> What to do:
Continue the forum thread below about dropping AOL for cable internet, picking up right after its last line.

> Document passage:
..............................
Your cable company will have its own ISP Provider. No need to even consider aol that is a lost puppy that is about to go down anyways, now they are a separate company again I can't think they will be around much longer.


----------



## Kung (Jan 19, 2004)

Yeah, forget AOL. Personally, if I had the choice between cable or DSL, I'd go with cable. It's theoretically a bit faster than DSL.


----------



## mnn2501 (Apr 2, 2008)

suitcase_sally said:


> If I get cable, do I still need AOL (ISP)?


 No, you would not need AOL.


----------



## arabian knight (Dec 19, 2005)

Yes AOL is on its last gasp for air. Can't seeing them last very long at all now.


----------



## suitcase_sally (Mar 20, 2006)

Well, I contacted HP and they gave me information on a USB modem. I can get it from them for $40 or many other places for as little as $21.

I still think I will consider the cable.

Thanks for all the help, guys (and gals - everybody is a "guy" to me!)


----------



## Kung (Jan 19, 2004)

I would absolutely consider cable, especially if it's not terribly expensive. The cheapest dialup you'll find (that's decent) is probably $15 or $20. I estimate cable will be anywhere from $40 to $55.

So for 2.5x the price, you'll literally get hundreds to thousands of times more speed.

As far as AOL goes, AOL is both what I'd call a 'web portal' and an ISP (internet service provider). An ISP's primary job is to provide you with access to the internet. A web portal gives you all sorts of information. Most ISPs do provide both web access and a web portal (for instance, I have Windstream DSL, and their 'web portal' is www.windstream.net). Some of the cheaper ISPs have a crappy web portal - or none at all - and just give you internet access.


----------



## OntarioMan (Feb 11, 2007)
..............................
> Data excerpt:
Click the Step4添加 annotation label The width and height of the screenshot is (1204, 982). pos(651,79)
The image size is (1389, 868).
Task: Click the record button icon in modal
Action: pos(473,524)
..............................
> Response:
Cable companies often offer different "packages" based on speeds. Here, its called "Internet Lite" - which is the slowest, cheapest package. Its around $20 per month and about 5x faster than dialup modem.

Hate to say it, but Internet via 56k modem is getting more and more useless everyday - you really do miss out on much which the Internet has to offer. I watch TV, live sporting events, watch instructional videos, etc. etc. Ya can't do that on 56k. Even the size of software updates, patches, service packs etc. are now so large that geting them on a dialup modem would take almost forever.


----------



## suitcase_sally (Mar 20, 2006)

You are absolutely right. I can't watch any videos, go to any Facebook-like sites or download music because of the speed thing.


----------



## arabian knight (Dec 19, 2005)

suitcase_sally said:


> You are absolutely right. I can't watch any videos, go to any Facebook-like sites or download music because of the speed thing.


If you really wanted to watch something like on You tube.
Just start the video and then put it on Pause~! It will continue to load as you do other things. Come back later after it has "loaded" and then view it.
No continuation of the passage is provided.